[Directions]
Please answer these questions from the passage on label roll winding:
(a) After stopping the winding roller motor, which motor does the control part keep driving?
(b) What makes the tension bar start descending once the winding roller stops?
(c) How long does the control part wait before performing margin cutoff detection?

[Document]
════════════════════

S5: Because the control part 14 always keeps the winding speed of the winding roller 6 faster than the ejection speed of the label roll paper 2 from the printer 3, the tension bar 4 ascends by the wound label roll paper 2. In order to detect the highest position of the tension bar 4 that is the condition to stop winding the label roll paper 2, the control part 14 monitors the position of the tension bar 4 by the tension bar sensors 10.

The control part 14 judges by the tension bar sensors 10 whether the tension bar 4 has reached the highest level, and upon judging that it has reached the highest level, changes the process over to S6.

S6: Upon judging that the tension bar 4 has reached the highest level (T3 shown in FIG. 5), the control part 14 stops the winding roller motor 15 to stop the rotation of the winding roller 6. Note that at this time the control part 14 continues driving the margin winding roller motor 17 to continue rotating the margin winding roller 16.

Because the printed label roll paper 2 continues to be ejected from the printer 3 even if the rotation of the winding roller 6 is stopped, the tension bar 4 placed on the upper face of the label roll paper 2 starts descending by its self weight.

S7: Upon stopping the rotation of the winding roller 6, the control part 14 performs margin cutoff detection to detect whether the marginal portion is cut off. Because the margin cutoff detection is difficult immediately after stopping the winding roller motor 15, the control part 14 stands by until first prescribed time passes since stopping the winding roller motor 15, and performs the margin cutoff detection after the first prescribed time has passed.

════════════════════

[Record excerpts]
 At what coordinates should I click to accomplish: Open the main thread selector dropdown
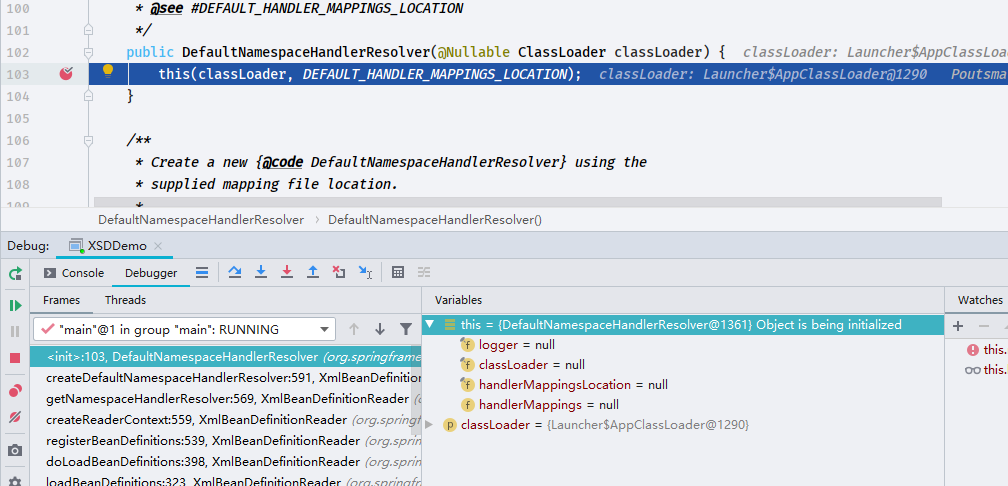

════════════════════

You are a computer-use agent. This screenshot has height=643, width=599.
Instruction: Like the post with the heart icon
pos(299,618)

════════════════════

[Solution to this task]
(a) The margin winding roller motor 17, so that the margin winding roller 16 keeps rotating.
(b) Its self weight, because the printed label roll paper 2 continues to be ejected from the printer 3.
(c) Until the first prescribed time has passed since the winding roller motor 15 was stopped.